### What to work on
Will you copy the entries word for word, from the line containing "Open lil patt's alien avatar" through the end of the entries, leaving the pictures out?

### Excerpted records
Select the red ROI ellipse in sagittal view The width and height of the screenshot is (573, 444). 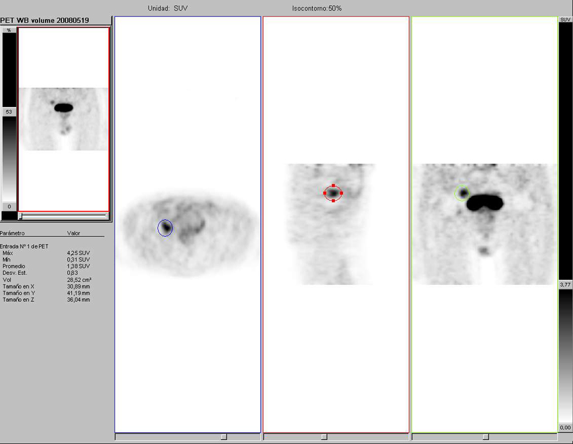pos(333,192)
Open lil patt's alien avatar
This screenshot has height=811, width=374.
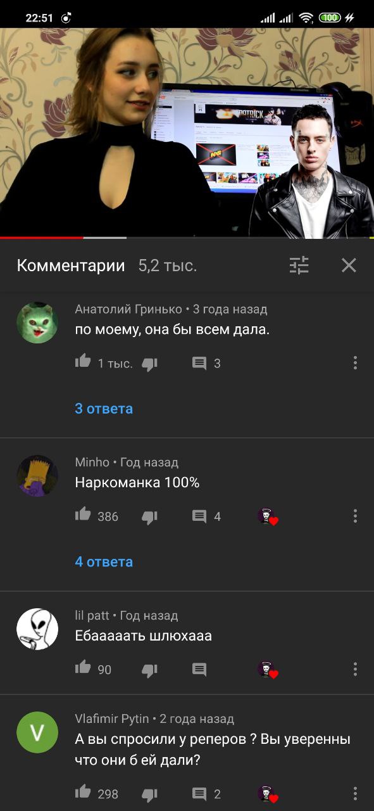pyautogui.click(x=37, y=629)
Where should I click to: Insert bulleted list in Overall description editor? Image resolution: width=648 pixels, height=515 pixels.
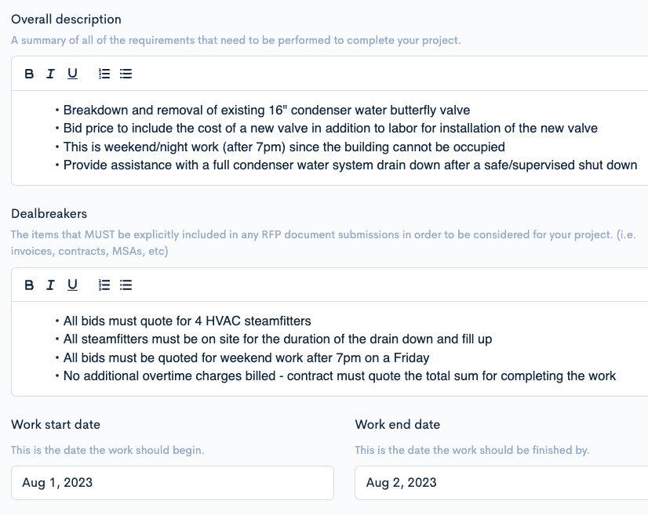coord(126,74)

### Answer in full
Open lil patt's alien avatar
This screenshot has height=811, width=374.
pyautogui.click(x=37, y=629)
Where should I click to: Insert bulleted list in Overall description editor? Image resolution: width=648 pixels, height=515 pixels.
coord(126,74)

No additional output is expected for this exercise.